Una dieta gluten-free aiuta a gestire i sintomi della malattia celiaca e di altre condizioni mediche legate al glutine, anche se ha acquisito popolarità anche tra chi non ha questo tipo di problemi, grazie a presunti benefici riguardanti una salute migliore, la perdita di peso e maggiore energia.
Eliminare il glutine dalla propria dieta vuol dire rivedere l’apporto complessivo di fibra, vitamine ed altri nutrienti, perciò bisogna tenere a mente come una dieta gluten-free sia in grado di modificare i bisogni nutrizionali. Il medico curante dovrebbe essere in grado di dare indicazioni dietetiche sulla base del disturbo che di caso in caso si presenta.

I disturbi del glutine

  • Il disturbo celiaco è una malattia autoimmune in cui il glutine danneggia il rivestimento interno dell’intestino tenue, impedendo sul lungo termine l’assorbimento di nutrienti
  • La sensibilità al glutine causa alcuni sintomi simili alla celiachia, tra cui dolori addominali, gonfiori, diarrea, costipazione, confusione e mal di testa, anche se non si verificano danni all’intestino.

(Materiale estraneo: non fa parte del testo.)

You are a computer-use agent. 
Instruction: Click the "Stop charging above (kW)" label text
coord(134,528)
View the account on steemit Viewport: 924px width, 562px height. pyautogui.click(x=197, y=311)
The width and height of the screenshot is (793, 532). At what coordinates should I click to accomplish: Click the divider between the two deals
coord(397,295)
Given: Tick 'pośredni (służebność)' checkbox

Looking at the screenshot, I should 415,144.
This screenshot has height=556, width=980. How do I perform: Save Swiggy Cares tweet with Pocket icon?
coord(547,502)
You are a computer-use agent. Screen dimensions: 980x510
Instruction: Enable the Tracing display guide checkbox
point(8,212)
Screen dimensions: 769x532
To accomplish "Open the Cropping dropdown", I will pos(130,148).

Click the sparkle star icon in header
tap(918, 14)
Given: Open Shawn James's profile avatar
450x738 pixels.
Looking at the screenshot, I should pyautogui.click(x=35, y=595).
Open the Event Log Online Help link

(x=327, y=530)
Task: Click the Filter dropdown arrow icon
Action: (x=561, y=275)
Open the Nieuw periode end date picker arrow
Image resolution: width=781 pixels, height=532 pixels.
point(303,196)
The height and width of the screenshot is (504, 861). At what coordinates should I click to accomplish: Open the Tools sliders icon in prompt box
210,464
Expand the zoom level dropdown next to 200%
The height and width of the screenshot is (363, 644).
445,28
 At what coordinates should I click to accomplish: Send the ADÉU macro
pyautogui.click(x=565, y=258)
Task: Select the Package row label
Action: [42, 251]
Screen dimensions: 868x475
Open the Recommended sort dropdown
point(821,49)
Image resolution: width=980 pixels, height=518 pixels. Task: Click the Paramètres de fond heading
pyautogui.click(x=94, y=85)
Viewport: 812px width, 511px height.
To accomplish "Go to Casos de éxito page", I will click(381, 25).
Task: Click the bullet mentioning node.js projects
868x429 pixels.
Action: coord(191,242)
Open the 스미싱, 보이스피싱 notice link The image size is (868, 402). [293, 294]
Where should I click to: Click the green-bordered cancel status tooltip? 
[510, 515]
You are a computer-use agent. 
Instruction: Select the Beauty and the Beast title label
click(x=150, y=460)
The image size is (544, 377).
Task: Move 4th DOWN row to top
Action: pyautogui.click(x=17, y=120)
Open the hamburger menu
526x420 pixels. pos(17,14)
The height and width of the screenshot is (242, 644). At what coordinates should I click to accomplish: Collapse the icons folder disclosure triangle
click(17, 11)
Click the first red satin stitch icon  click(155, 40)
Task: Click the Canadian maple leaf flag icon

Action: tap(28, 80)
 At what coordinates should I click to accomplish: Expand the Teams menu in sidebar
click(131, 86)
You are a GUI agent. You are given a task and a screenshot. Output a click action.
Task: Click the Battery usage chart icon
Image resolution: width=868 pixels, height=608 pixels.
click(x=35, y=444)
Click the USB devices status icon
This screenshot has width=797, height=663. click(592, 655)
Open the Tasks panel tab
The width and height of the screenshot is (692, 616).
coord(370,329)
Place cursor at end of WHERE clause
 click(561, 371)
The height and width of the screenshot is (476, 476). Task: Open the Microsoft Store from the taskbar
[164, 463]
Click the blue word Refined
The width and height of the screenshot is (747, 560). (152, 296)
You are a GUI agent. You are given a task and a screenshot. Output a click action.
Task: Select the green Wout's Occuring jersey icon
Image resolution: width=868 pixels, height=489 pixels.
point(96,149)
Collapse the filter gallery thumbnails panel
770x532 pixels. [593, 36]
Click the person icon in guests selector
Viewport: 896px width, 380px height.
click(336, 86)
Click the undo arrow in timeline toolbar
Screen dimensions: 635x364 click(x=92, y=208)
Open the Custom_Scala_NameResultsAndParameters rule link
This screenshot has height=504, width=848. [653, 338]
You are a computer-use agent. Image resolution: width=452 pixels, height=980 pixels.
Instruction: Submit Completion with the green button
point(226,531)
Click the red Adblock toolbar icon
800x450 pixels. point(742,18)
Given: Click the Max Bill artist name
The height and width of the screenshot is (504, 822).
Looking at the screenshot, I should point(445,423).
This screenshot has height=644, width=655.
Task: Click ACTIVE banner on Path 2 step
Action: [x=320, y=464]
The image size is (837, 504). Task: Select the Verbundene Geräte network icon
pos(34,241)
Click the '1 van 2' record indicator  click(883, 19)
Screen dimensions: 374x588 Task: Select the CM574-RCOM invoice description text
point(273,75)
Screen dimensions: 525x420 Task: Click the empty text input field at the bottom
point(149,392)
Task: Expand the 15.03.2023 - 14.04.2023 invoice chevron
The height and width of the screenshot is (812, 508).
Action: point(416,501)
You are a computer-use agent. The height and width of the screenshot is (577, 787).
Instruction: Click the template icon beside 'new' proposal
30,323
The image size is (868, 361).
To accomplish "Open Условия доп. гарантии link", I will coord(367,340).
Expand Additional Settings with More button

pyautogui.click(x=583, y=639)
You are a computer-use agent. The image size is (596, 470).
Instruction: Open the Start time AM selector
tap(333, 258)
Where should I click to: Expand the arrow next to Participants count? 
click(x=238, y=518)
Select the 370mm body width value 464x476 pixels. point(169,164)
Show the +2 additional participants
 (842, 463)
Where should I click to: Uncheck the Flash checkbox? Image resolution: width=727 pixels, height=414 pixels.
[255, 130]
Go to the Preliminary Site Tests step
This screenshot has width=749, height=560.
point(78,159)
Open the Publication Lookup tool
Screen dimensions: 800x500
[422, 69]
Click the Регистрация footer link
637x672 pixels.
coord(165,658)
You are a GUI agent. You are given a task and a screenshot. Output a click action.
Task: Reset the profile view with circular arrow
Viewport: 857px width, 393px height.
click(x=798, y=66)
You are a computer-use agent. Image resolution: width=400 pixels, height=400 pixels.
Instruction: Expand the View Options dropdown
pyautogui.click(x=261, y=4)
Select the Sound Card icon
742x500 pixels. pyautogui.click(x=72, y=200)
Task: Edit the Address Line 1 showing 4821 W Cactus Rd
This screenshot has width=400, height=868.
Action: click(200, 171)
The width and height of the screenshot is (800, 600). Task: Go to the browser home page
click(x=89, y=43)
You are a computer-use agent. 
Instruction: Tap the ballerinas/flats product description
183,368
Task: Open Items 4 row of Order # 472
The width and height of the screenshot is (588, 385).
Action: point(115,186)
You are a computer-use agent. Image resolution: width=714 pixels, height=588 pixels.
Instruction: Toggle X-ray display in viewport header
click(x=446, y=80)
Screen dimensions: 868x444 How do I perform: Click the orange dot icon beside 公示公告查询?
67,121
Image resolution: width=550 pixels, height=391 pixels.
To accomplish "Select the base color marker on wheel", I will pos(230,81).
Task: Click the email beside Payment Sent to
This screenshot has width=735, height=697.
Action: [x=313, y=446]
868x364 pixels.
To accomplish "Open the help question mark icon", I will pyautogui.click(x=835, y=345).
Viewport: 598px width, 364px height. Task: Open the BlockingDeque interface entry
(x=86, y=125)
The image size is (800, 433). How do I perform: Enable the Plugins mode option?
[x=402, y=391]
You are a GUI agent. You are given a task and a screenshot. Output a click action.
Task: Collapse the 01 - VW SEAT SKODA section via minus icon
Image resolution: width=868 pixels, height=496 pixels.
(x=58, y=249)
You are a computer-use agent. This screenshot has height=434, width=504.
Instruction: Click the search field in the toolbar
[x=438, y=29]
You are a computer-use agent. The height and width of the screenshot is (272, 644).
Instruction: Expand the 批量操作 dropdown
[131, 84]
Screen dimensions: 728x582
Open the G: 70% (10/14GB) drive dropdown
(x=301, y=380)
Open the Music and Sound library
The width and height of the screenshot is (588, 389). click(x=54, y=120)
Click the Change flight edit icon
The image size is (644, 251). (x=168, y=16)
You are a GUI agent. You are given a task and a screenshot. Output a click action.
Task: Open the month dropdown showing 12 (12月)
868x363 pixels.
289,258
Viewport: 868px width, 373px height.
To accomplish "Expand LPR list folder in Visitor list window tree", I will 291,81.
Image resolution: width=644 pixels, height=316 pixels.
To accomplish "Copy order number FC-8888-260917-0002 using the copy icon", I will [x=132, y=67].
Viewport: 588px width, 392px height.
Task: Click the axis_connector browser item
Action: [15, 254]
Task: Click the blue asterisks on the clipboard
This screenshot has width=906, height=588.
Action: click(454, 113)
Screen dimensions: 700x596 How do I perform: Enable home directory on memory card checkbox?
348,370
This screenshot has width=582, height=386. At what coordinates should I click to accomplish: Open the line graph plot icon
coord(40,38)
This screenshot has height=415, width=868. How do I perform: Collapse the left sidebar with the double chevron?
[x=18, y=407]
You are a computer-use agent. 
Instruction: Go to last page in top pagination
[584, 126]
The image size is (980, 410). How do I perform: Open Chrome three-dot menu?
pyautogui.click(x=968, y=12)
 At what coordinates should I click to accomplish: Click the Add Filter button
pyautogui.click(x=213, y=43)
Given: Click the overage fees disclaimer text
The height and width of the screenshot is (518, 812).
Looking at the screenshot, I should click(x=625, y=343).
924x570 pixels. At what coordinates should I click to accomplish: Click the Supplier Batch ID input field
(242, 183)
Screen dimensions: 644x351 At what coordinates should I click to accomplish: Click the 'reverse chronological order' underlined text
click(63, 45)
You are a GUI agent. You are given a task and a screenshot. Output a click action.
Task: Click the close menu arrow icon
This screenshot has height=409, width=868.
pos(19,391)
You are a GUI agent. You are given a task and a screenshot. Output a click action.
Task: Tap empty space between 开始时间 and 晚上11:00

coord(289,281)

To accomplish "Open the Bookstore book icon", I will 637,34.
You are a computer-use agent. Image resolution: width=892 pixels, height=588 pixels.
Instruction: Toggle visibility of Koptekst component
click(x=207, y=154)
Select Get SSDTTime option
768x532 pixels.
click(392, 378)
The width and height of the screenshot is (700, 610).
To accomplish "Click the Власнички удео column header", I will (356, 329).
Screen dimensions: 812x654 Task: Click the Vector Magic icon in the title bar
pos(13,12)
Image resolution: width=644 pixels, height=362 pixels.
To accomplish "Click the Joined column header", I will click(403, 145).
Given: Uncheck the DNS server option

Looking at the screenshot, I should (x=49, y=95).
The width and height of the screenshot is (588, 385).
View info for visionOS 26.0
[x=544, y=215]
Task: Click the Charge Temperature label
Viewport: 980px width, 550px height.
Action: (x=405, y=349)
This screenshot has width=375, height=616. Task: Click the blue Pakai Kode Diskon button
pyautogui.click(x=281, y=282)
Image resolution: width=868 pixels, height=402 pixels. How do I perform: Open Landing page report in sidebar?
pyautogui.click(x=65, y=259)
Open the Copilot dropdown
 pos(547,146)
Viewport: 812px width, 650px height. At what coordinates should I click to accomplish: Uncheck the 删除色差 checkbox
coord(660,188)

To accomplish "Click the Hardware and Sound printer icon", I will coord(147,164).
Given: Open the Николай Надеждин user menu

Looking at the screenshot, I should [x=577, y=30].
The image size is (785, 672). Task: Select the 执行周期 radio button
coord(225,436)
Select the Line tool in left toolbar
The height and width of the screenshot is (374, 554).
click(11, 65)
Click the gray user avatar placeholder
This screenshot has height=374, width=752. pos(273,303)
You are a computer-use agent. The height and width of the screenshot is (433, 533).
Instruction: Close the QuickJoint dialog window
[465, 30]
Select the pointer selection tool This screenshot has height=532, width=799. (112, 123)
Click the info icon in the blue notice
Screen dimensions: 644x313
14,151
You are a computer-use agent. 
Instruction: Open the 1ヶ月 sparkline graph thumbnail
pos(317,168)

Il sistema immunitario sembrerebbe essere coinvolto ma non sono ancora chiari i meccanismi
  • L’atassia da glutine è un disturbo autoimmune che coinvolge alcuni tessuti nervosi e causa problemi nel controllo dei muscoli volontari
  • L’allergia al grano, come qualunque altra allergia, è dovuta alla confusione del sistema immunitario che scambia il glutine per un agente patogeno, creando un anticorpo a questa proteina e preparandosi a reagire, con conseguenti congestioni, difficoltà respiratorie e sintomi simili

Come trovare i cibi Gluten-free

Nel caso in cui si acquistino cibi confezionati, bisogna leggere l’etichetta per capire se contengono glutine o meno. I cibi denominati gluten-free devono contenere meno di 20 parti di glutine su un milione, e includono i cibi naturalmente senza glutine, i preparati che non presentano ingredienti con glutine, cibi non contaminati con altri alimenti contenenti glutine durante la produzione oppure cibi che naturalmente conterrebbero il glutine ma sono stati elaborati perchè questa proteina venisse rimossa.
Nel caso delle bevande alcoliche a cui il glutine è stato rimosso, le etichette devono comunque indicare la possibilità di tracce di glutine.
I cereali glutinosi vengono utilizzati in molti cibi insospettabili, come coloranti, insaporitori o addensanti: per questo motivo è così importante leggere attentamente le etichette. In generale, i celiaci dovrebbero evitare cibi non indicati come gluten-free o non fatti con mais, soia, riso o altri cereali senza glutine.
Anche alcuni medicinali e integratori alimentari possono essere a rischio perchè i cereali glutinosi vengono usati come addensanti.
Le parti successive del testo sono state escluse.